Media urged to delve deeper into forced labour cases

Joseph Dadize

The Global Programme Director of Verité’s Forced Labour Indicators Project (FLIP), Josephine Dadzie, has called on the media not to rush and report on forced labour cases, but take time to investigate them.

According to her, media reports, to a very large extent, inform policy direction, therefore, if issues of forced labour were not well investigated before being putting out in the public domain, chances were that the problem would not be well diagnosed.

Facilitating a day’s media workshop on Forced Labour Training for Social Mobilisation of Partners against Child Labour (SOMOPAC) in Accra yesterday, Madam Dadzie explained that a case that may seem as forced labour may have several twists to it.

Meanwhile, she said, stories developed against forced labour and its related cases must be able to be tackled at the root cause of the problem through policy, further saying the media needed to first identify the indicators of forced labour, or factors that qualified a situation to be classified as forced labour.
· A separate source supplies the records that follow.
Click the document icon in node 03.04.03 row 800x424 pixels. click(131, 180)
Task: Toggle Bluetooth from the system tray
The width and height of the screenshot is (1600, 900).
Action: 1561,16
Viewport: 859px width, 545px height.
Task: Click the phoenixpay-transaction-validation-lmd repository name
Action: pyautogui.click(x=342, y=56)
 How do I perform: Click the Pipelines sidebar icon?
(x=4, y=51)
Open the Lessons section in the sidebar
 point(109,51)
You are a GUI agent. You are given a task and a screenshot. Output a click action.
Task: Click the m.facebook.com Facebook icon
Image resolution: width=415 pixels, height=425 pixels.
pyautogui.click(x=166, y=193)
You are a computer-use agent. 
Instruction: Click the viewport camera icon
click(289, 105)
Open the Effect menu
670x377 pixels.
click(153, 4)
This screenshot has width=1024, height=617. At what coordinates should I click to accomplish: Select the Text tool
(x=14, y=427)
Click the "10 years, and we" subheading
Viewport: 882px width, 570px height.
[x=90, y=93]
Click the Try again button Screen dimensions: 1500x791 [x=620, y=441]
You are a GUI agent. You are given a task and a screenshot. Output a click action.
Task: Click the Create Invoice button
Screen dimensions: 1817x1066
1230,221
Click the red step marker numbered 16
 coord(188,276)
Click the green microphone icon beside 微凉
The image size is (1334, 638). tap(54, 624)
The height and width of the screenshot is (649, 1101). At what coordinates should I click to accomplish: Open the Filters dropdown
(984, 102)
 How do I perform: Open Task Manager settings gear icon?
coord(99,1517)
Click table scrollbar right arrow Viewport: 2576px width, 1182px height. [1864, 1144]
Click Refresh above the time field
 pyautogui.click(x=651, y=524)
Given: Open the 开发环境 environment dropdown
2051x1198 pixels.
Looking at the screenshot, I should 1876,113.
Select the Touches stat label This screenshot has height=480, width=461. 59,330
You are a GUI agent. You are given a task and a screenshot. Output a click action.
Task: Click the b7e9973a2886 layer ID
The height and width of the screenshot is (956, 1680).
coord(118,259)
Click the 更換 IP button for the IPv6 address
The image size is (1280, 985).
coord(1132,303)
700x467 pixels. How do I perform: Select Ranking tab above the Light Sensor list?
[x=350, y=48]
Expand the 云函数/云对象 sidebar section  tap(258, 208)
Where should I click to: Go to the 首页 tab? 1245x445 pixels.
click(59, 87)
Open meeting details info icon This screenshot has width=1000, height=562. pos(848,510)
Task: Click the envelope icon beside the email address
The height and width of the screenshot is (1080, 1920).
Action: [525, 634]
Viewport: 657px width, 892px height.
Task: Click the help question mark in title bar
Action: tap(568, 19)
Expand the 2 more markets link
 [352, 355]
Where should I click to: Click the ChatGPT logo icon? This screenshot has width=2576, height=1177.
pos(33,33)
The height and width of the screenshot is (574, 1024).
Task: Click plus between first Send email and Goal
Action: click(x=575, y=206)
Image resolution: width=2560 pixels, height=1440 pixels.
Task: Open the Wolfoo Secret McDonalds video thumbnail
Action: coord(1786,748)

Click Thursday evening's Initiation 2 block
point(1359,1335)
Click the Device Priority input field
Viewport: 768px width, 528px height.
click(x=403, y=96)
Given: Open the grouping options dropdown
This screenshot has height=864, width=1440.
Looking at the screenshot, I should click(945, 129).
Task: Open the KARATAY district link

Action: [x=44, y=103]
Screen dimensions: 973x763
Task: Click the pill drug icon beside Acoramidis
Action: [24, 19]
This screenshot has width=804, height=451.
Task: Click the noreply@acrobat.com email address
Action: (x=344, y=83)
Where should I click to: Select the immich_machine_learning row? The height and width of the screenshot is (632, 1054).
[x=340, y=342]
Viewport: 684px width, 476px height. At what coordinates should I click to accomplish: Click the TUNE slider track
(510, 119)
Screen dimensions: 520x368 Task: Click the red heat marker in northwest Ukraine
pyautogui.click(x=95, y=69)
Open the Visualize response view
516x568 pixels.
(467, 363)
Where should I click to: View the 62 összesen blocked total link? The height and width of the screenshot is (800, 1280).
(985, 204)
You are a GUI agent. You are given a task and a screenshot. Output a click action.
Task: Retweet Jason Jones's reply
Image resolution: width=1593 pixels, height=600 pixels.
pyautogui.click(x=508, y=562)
Some of the indicators mentioned were poor living condition, abuse of vulnerability, debt bondage, deception, intimidation and threats, excessive working overtime, restriction of movement, withholding of wages, retention of identification documents, physical and sexual violence and management system failure.

Madam Dadzie said fair knowledge of these indicators would help a journalist handling a forced labour case not to just report on the matter, but probe further and farther above the surface.

According to her, one of the footprints of forced labour was child labour, where children of school-going age were compelled to work long hours or perform tasks that were beyond their capacity.

The Global Programme Director indicated that the worst form of child labour was often practiced on the farms, in the fishing industry, quarry sites, trading centres, and homes.

One issue that ensued in a debate was that child labour, per research, was mostly perpetuated by persons who are not the victim’s biological parents. However, on forced labour and human trafficking, she said the latter fed into the former, and that the two worked hand-in-hand.

Deputy General Secratary of GAWU OF TUC and Regional Coordinator Africa of the Global March Against Child Labour
A co-facilitator,  Andrews Addoquaye Tagoe, reiterated that journalists must not assume, but fact-check every information they received.

In reference to child labour, he said journalists should not judge a person’s age by his or her body size, adding that body size, particularly in Ghana, could be deceptive, recommending that the stories must be well investigated before publication.

The journalists were taken through jurisdictional and International Labour Organisation (ILO) laws on labour.